--- Begin PROVIDED ENTRIES ---
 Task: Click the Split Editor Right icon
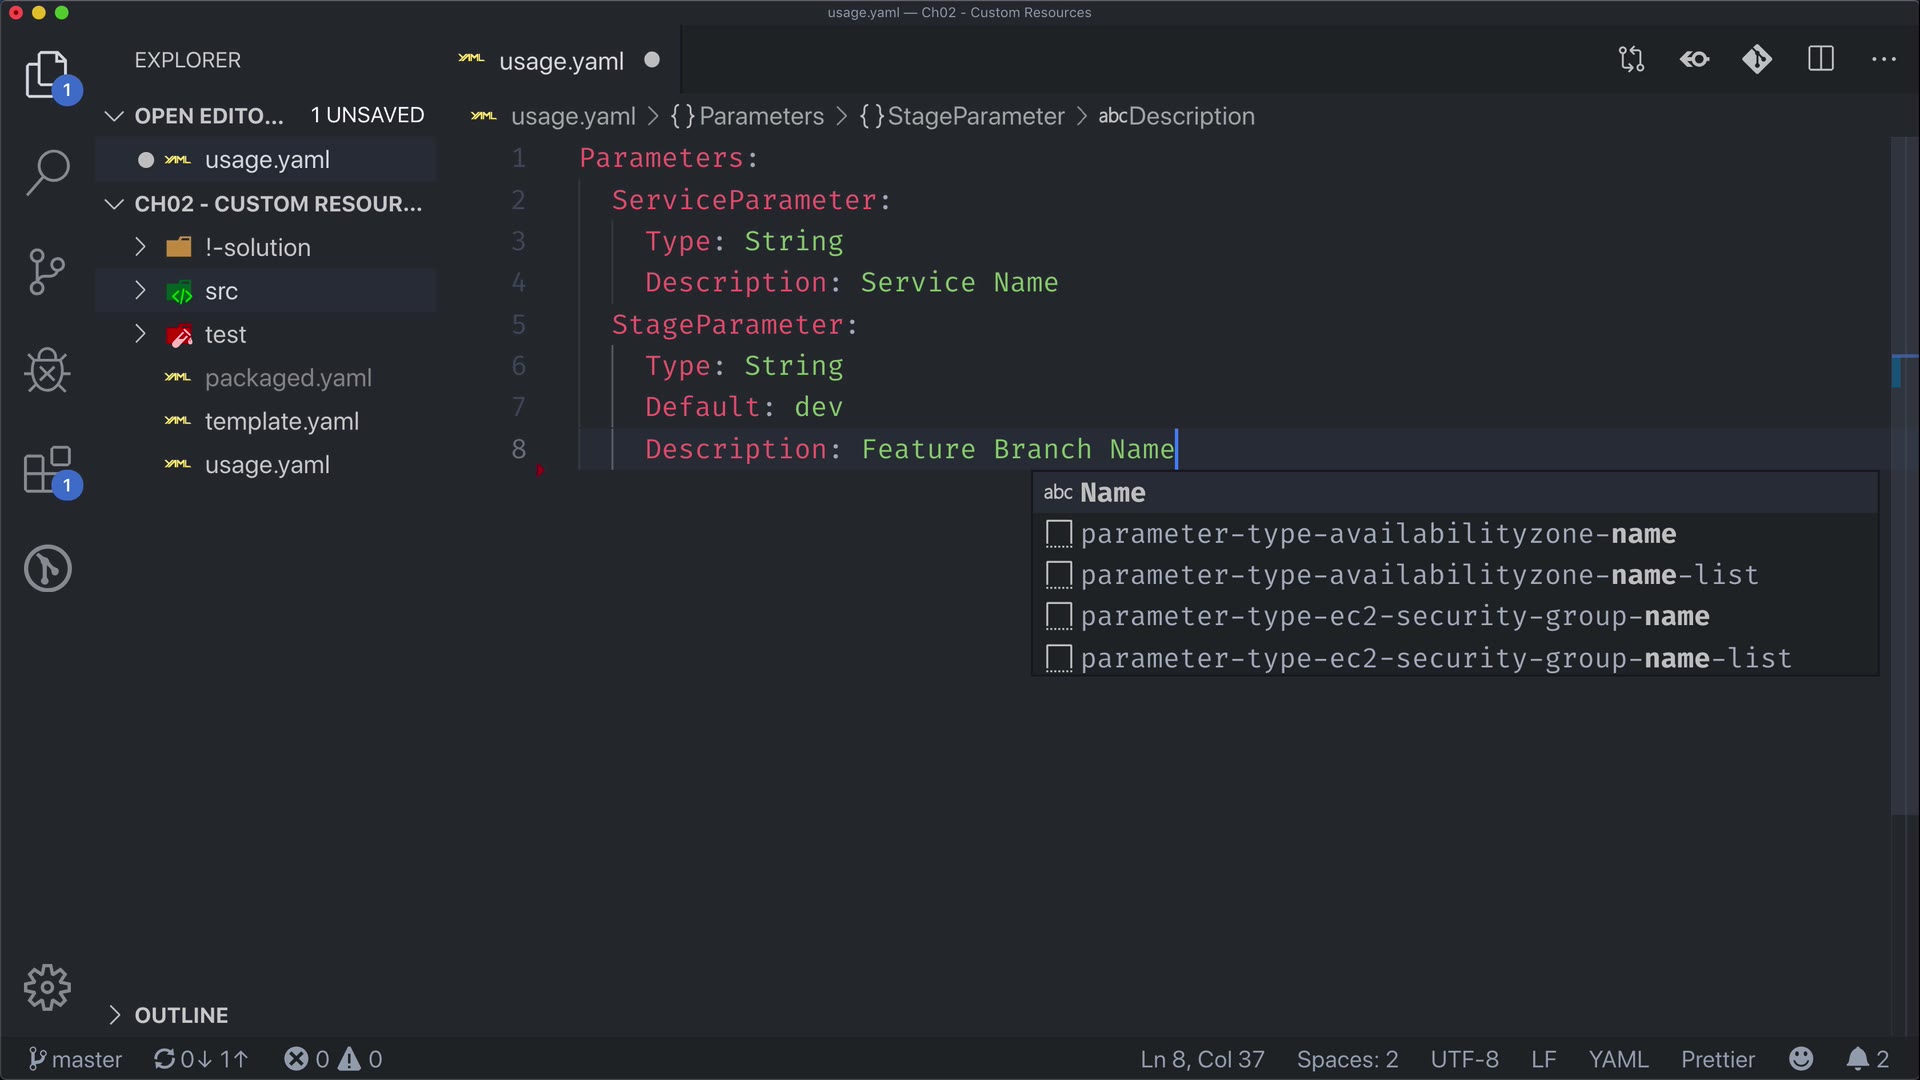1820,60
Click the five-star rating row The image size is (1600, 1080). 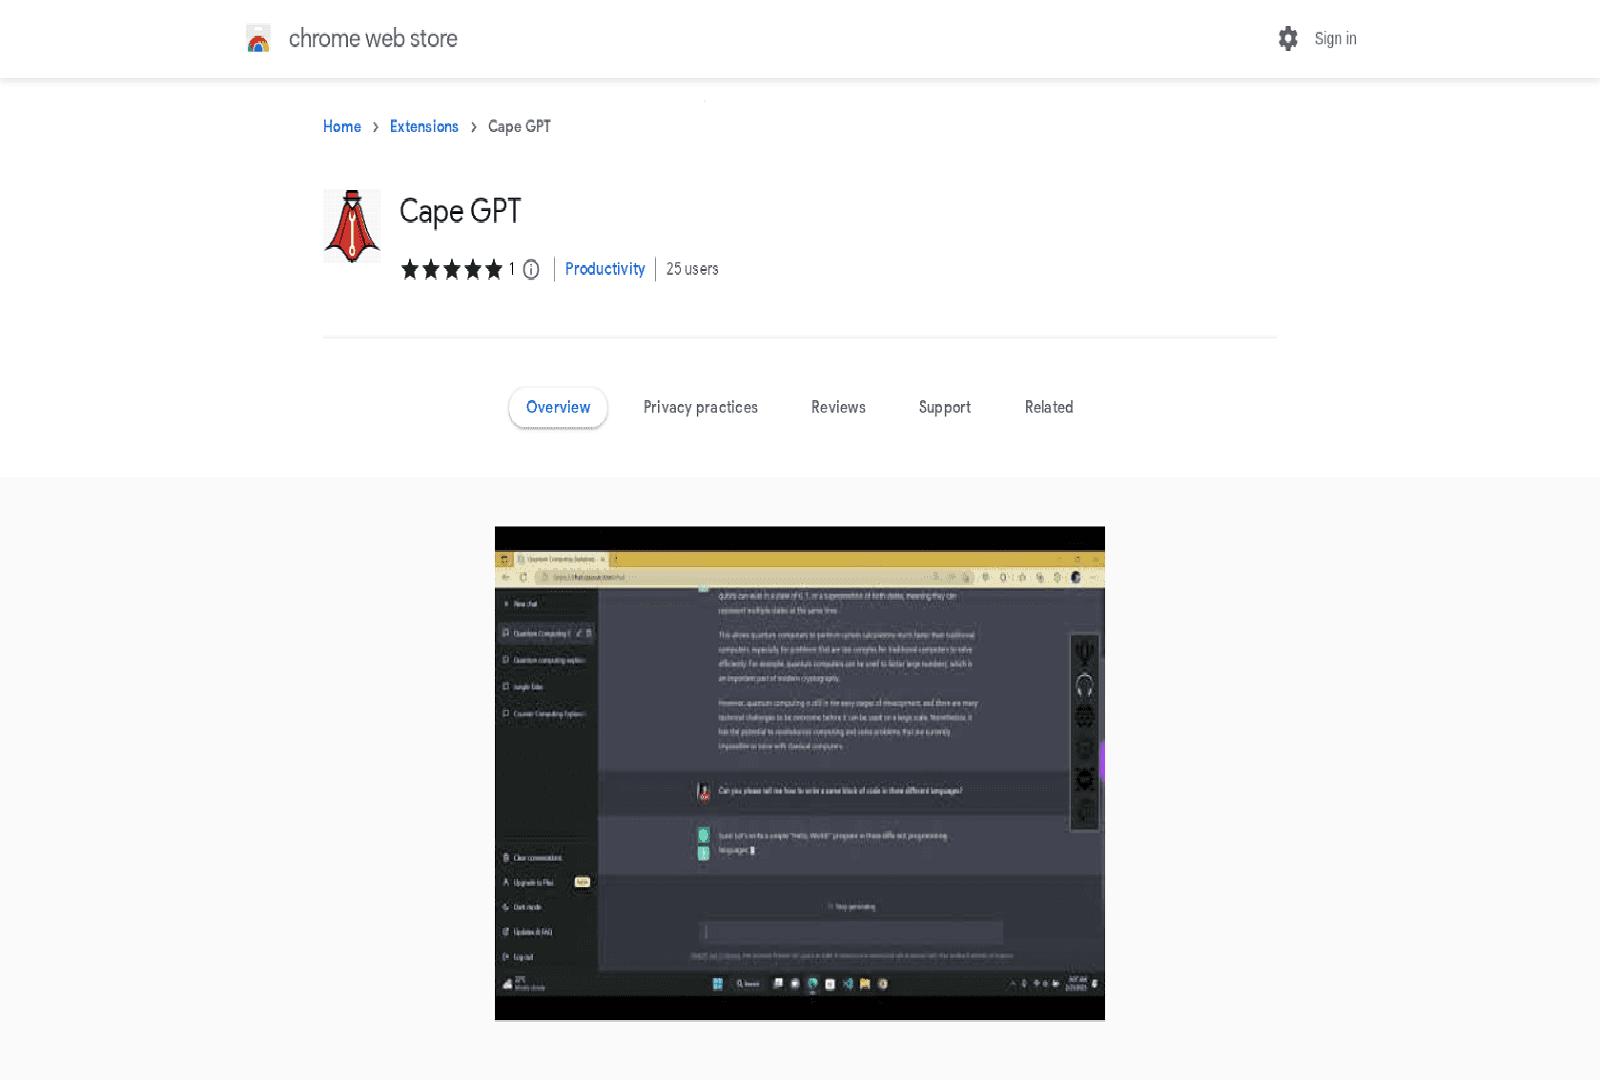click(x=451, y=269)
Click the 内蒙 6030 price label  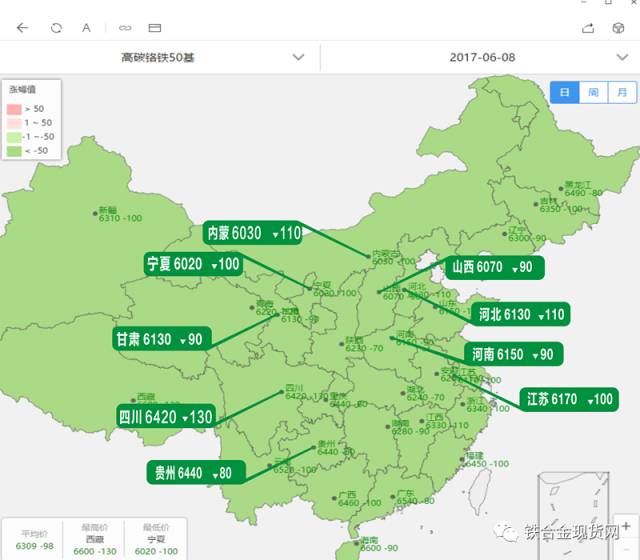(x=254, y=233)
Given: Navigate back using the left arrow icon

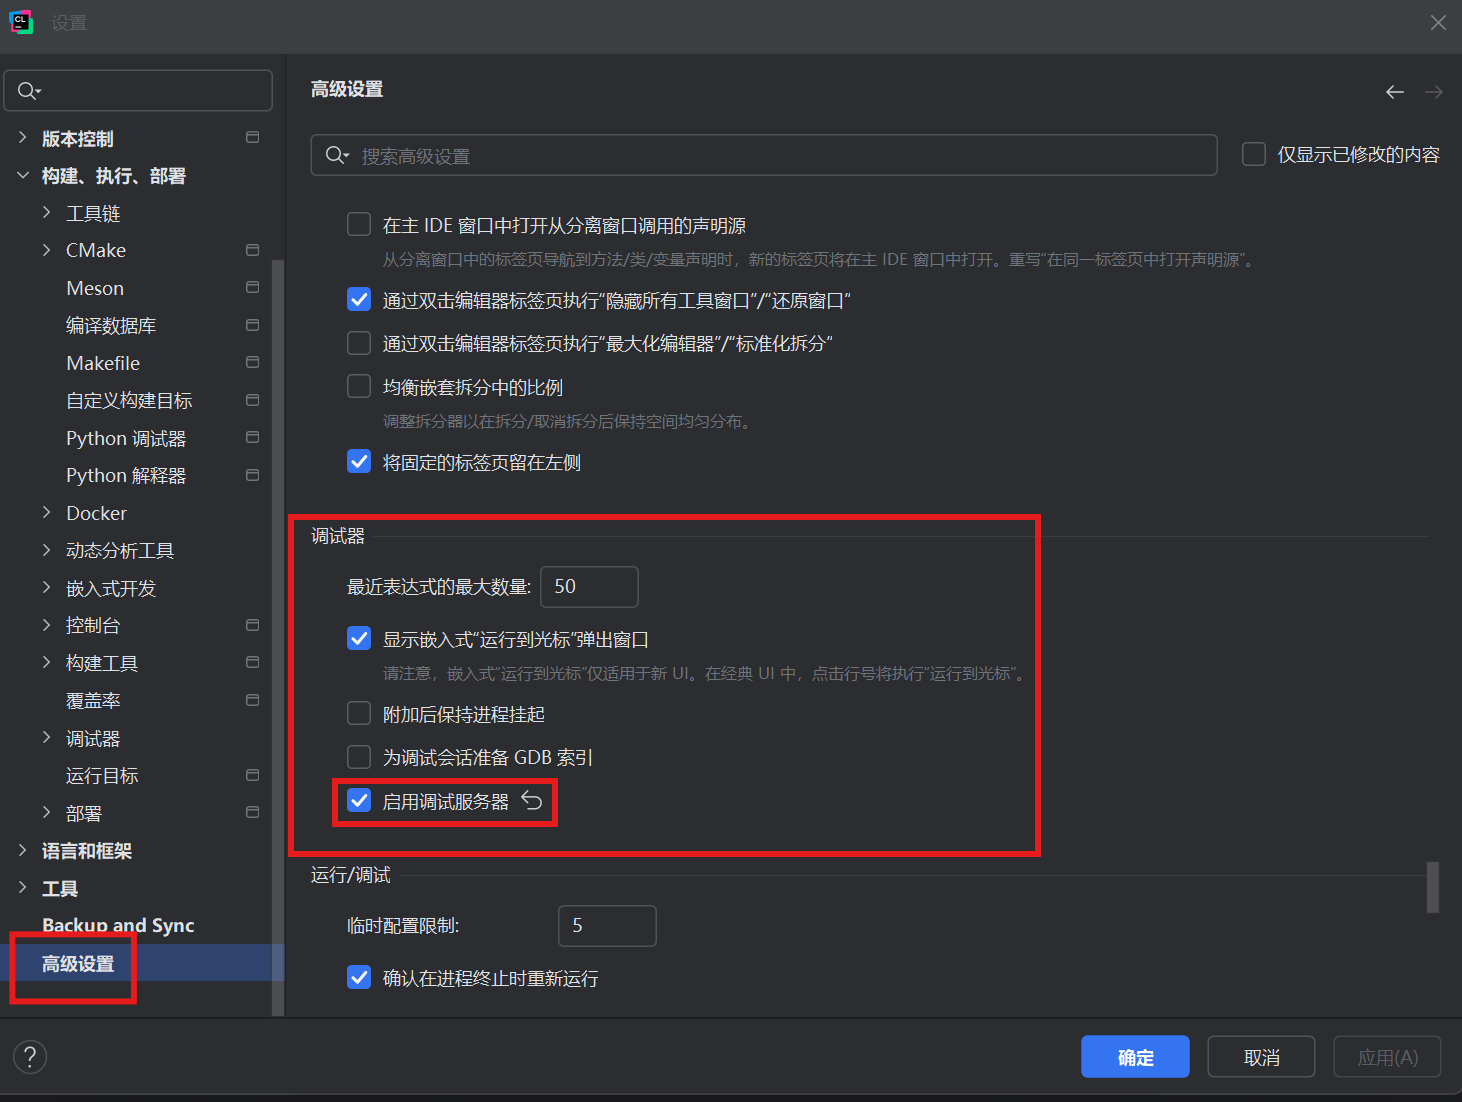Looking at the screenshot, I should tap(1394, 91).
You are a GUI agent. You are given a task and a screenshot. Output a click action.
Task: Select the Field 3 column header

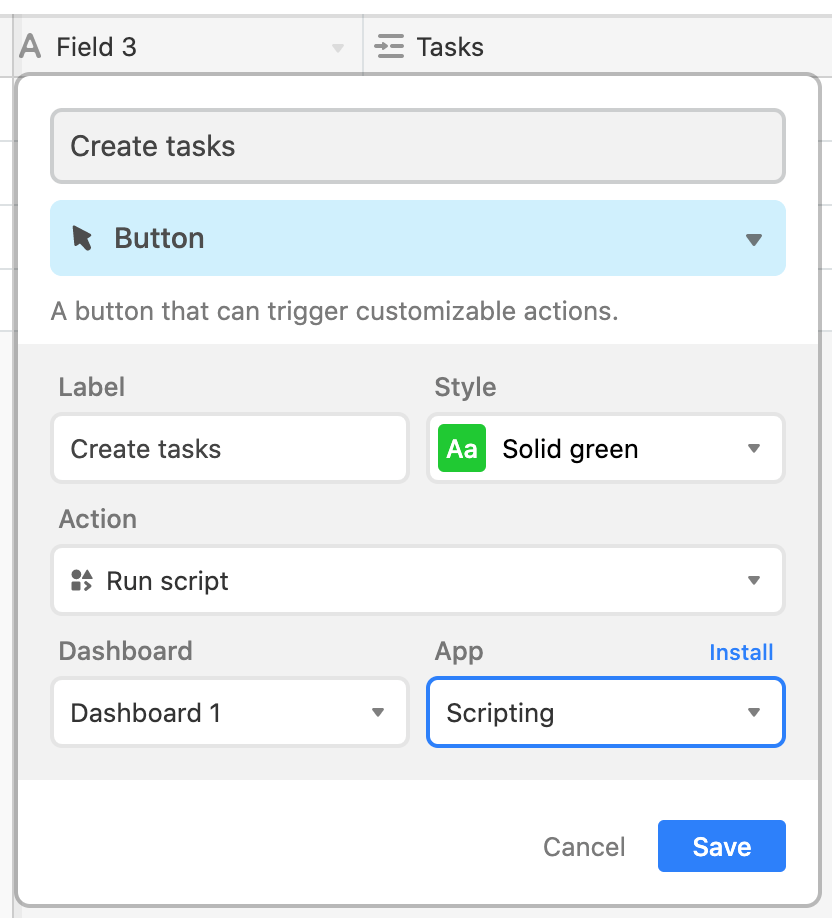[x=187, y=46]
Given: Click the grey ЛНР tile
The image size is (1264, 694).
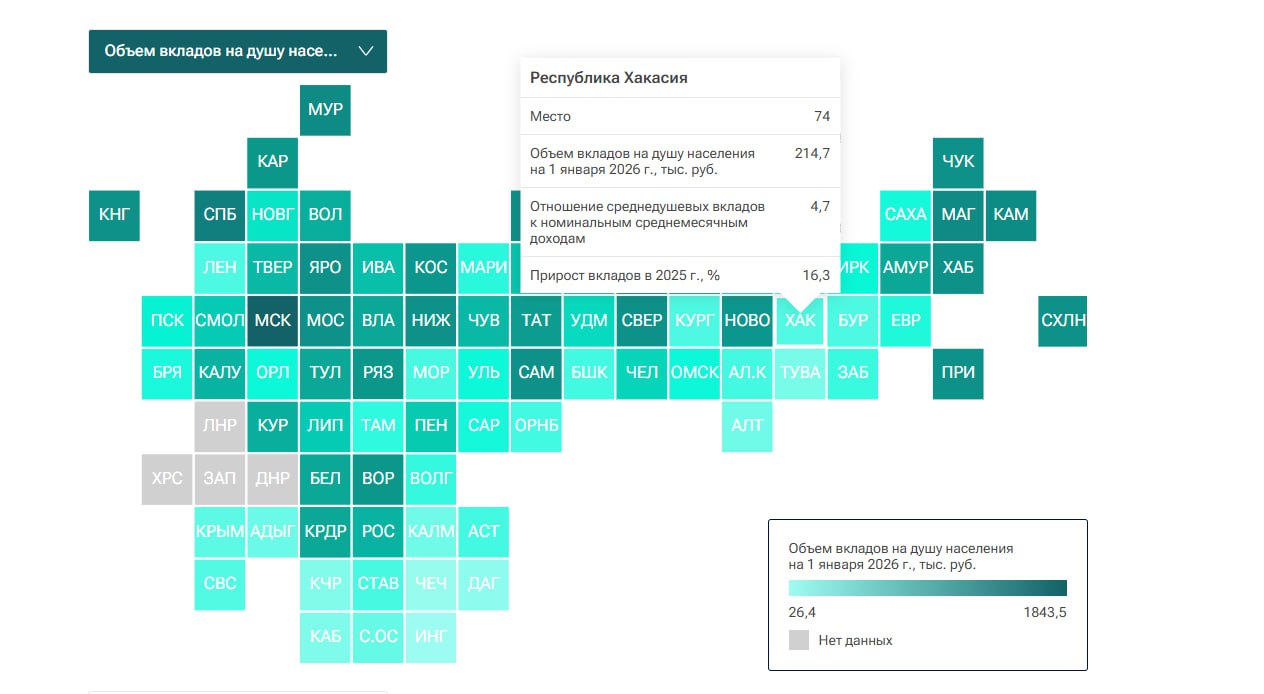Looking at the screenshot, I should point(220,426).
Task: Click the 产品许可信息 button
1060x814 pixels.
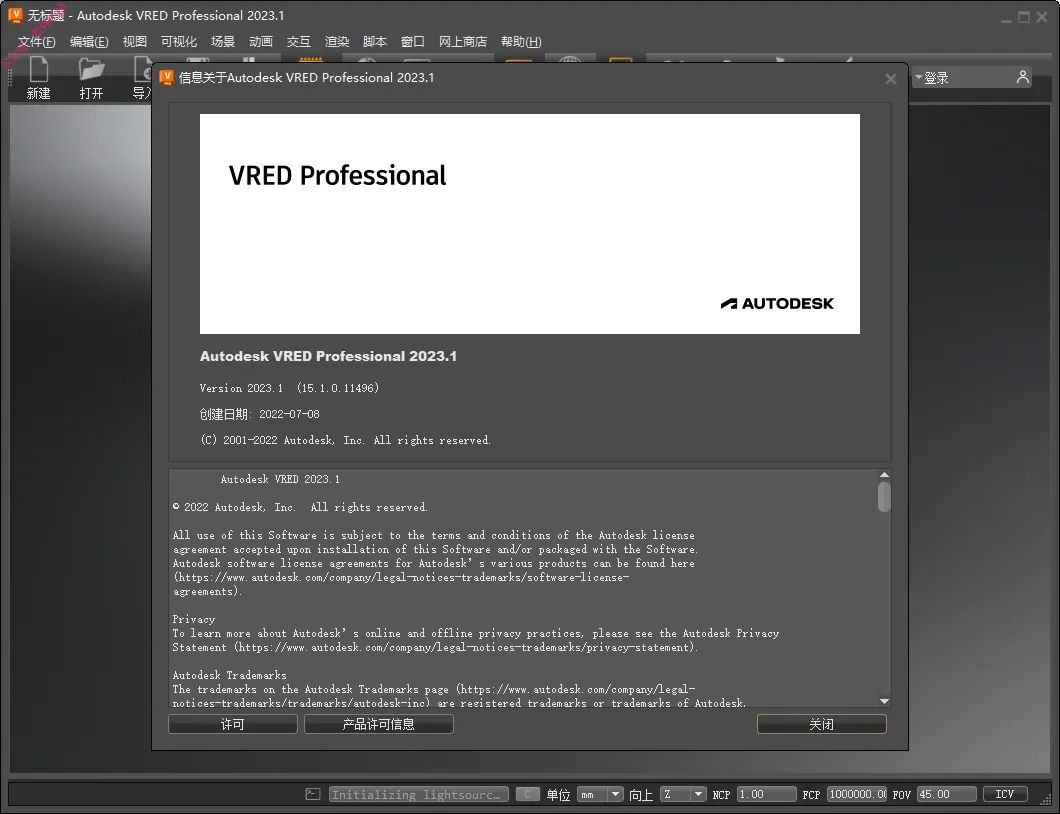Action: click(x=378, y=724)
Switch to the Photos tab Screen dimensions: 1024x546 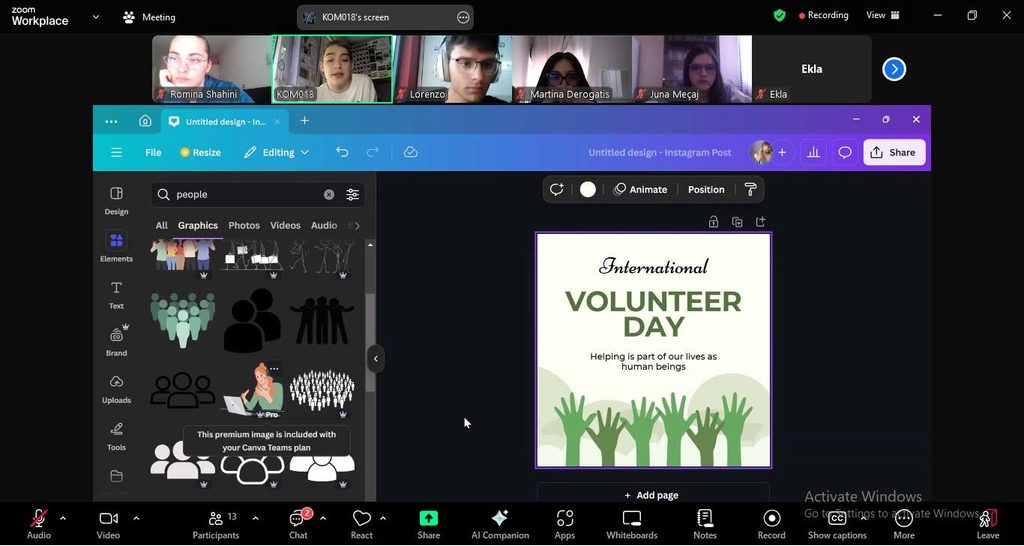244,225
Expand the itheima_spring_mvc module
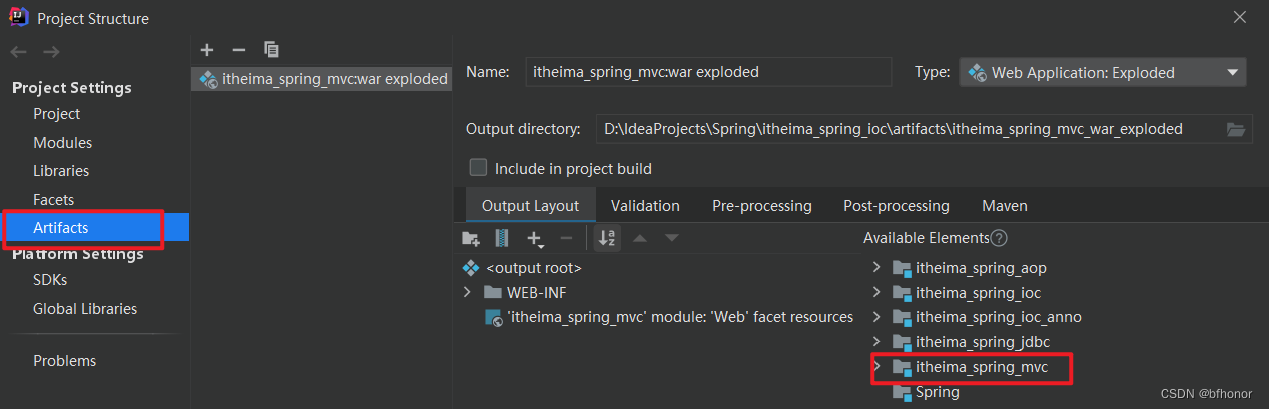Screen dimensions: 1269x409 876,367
--- End PROVIDED ENTRIES ---
Reproduce the part of the items above that opens with the line containing "You are a GUI" and closes with the line containing "Action: click(x=378, y=724)", keeping every line unchanged. Leave the pictures out of your answer.

**TASK RESPONSE**
You are a GUI agent. You are given a task and a screenshot. Output a click action.
Task: Select the Field 3 column header

[x=187, y=46]
Given: Click the grey ЛНР tile
The image size is (1264, 694).
Looking at the screenshot, I should point(220,426).
Task: Click the 产品许可信息 button
1060x814 pixels.
Action: click(x=378, y=724)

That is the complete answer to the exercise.